▶ [Task details]: From the first line of the data below, repeat each line exactly until you reach the line with "Columbia (11, 2157)"; include that line too.

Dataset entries
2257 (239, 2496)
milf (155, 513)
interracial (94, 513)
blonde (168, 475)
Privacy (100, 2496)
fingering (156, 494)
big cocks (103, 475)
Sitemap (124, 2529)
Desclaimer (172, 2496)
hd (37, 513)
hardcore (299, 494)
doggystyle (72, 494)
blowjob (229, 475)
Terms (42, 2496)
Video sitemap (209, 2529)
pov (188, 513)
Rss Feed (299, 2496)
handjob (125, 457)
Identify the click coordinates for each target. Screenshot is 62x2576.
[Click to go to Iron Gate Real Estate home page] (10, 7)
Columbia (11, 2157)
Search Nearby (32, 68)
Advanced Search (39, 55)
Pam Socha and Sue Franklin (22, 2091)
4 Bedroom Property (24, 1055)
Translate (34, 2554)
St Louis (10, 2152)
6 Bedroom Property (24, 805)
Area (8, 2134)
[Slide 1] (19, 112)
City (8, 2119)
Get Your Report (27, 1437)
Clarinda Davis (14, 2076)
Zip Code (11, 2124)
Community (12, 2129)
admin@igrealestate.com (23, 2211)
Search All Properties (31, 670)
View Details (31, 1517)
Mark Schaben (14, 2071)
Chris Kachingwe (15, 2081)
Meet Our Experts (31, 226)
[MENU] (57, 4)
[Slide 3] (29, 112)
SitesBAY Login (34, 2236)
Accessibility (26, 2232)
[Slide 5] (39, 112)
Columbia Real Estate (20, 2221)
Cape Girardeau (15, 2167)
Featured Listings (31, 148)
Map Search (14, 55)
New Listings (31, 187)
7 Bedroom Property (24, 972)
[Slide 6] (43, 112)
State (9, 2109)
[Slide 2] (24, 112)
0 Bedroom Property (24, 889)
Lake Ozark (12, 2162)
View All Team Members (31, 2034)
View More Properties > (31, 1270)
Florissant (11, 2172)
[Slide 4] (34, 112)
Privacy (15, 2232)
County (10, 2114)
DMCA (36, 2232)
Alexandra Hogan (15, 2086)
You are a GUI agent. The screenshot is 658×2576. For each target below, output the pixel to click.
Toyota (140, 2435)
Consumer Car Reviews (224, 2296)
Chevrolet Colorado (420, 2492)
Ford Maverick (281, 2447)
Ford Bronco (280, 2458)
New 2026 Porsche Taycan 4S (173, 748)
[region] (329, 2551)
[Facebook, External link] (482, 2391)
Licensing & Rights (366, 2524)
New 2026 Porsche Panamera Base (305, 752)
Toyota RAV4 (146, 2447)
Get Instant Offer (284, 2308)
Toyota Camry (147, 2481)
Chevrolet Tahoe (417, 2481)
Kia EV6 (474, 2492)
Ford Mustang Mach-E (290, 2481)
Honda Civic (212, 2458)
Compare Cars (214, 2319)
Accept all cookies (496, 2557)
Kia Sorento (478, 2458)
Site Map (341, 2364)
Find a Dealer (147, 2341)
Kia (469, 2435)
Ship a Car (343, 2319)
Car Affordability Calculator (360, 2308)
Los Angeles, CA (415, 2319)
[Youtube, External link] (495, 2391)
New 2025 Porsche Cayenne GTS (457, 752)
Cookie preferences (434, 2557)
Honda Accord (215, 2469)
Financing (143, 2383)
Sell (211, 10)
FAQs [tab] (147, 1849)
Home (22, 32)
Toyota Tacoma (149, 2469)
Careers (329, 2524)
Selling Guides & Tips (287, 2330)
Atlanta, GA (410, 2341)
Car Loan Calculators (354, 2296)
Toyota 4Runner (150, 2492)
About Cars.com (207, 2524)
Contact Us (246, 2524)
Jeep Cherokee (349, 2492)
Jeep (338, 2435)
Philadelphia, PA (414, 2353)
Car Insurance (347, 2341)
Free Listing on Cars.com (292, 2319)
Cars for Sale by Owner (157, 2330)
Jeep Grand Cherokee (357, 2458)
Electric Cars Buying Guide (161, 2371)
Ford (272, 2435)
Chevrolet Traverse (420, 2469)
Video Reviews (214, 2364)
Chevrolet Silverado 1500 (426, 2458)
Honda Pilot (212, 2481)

▶ [Reply to the task]:
2257 (239, 2496)
milf (155, 513)
interracial (94, 513)
blonde (168, 475)
Privacy (100, 2496)
fingering (156, 494)
big cocks (103, 475)
Sitemap (124, 2529)
Desclaimer (172, 2496)
hd (37, 513)
hardcore (299, 494)
doggystyle (72, 494)
blowjob (229, 475)
Terms (42, 2496)
Video sitemap (209, 2529)
pov (188, 513)
Rss Feed (299, 2496)
handjob (125, 457)
Identify the click coordinates for each target. Screenshot is 62x2576.
[Click to go to Iron Gate Real Estate home page] (10, 7)
Columbia (11, 2157)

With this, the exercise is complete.